___ Dataset records ___

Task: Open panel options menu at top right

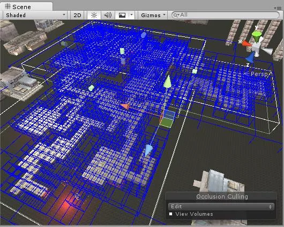Action: [x=278, y=8]
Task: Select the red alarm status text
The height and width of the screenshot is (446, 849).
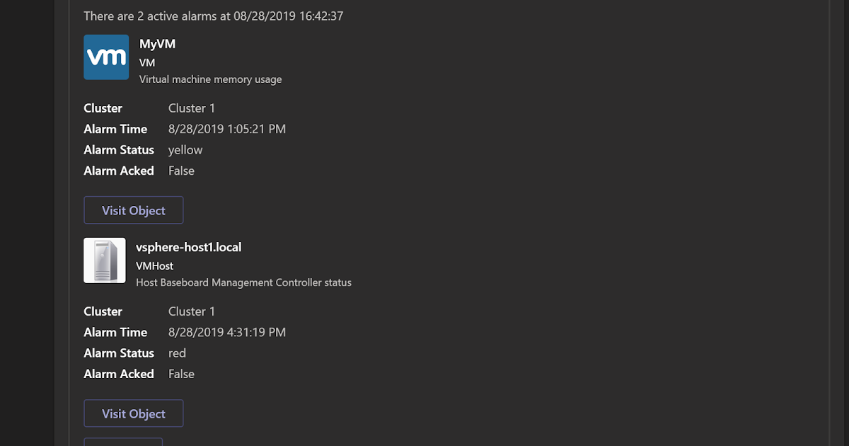Action: click(177, 353)
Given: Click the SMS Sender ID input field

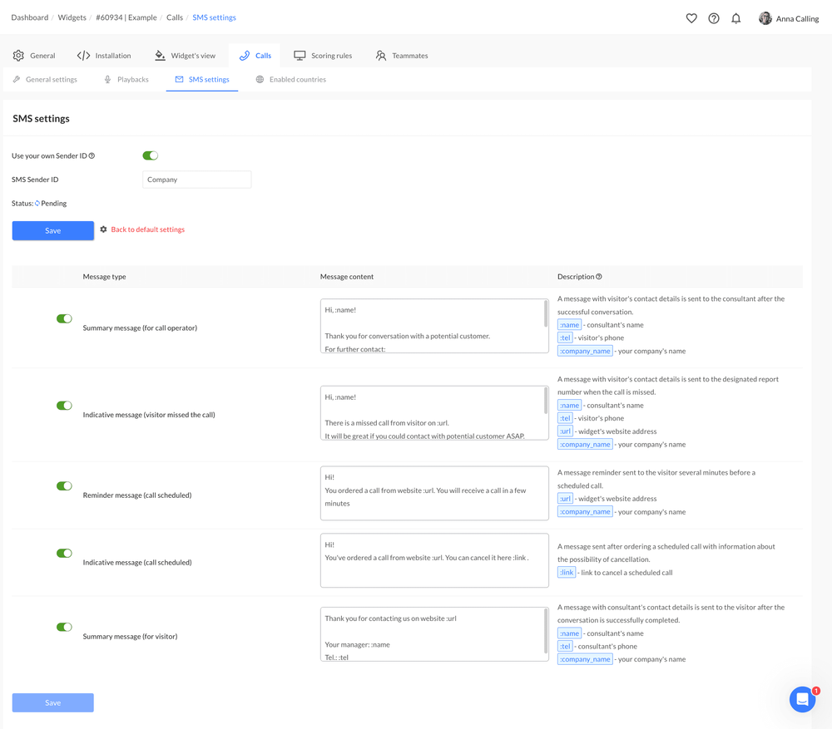Looking at the screenshot, I should tap(196, 179).
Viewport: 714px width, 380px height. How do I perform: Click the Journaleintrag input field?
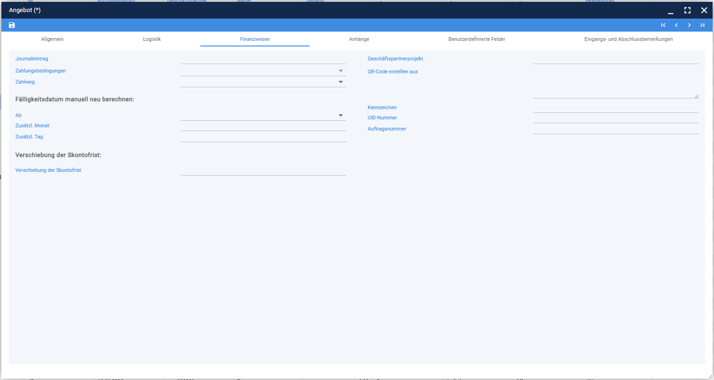pyautogui.click(x=264, y=59)
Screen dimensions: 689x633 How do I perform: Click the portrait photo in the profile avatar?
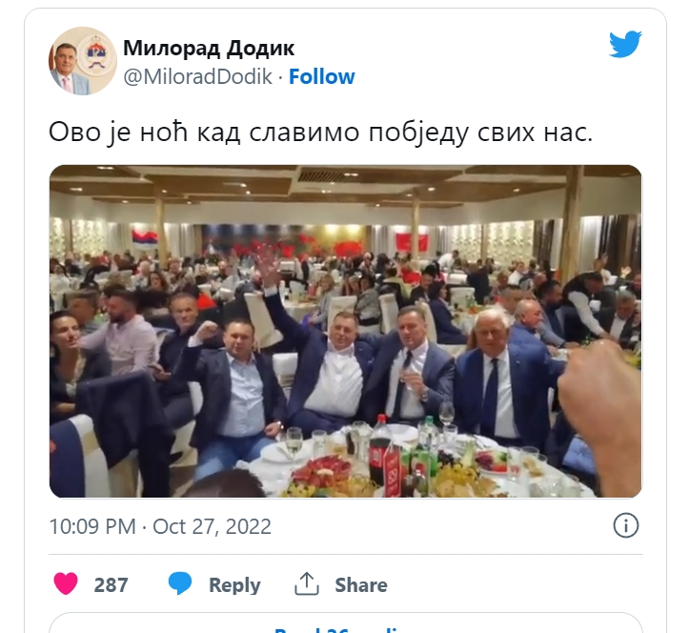coord(66,66)
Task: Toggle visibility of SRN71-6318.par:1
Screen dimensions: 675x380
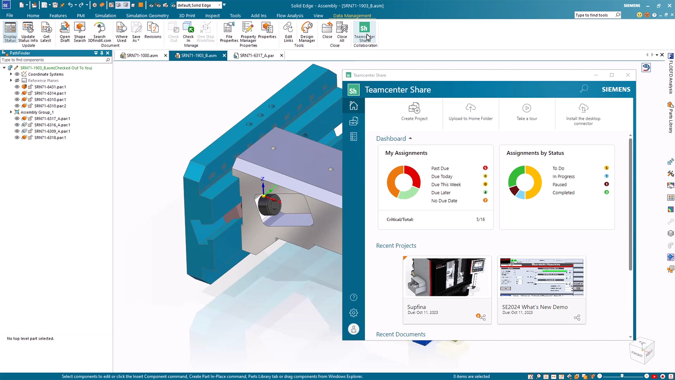Action: click(17, 137)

___

Task prompt:
A verbatim copy of every record is required, with all pictures excluded.

Final answer:
Task: Open panel options menu at top right

Action: [x=278, y=8]
Task: Select the red alarm status text
The height and width of the screenshot is (446, 849).
Action: click(177, 353)
Given: Click the SMS Sender ID input field

Looking at the screenshot, I should tap(196, 179).
Viewport: 714px width, 380px height. How do I perform: Click the Journaleintrag input field?
pyautogui.click(x=264, y=59)
Screen dimensions: 689x633 How do I perform: Click the portrait photo in the profile avatar?
coord(66,66)
Task: Toggle visibility of SRN71-6318.par:1
Screen dimensions: 675x380
Action: click(17, 137)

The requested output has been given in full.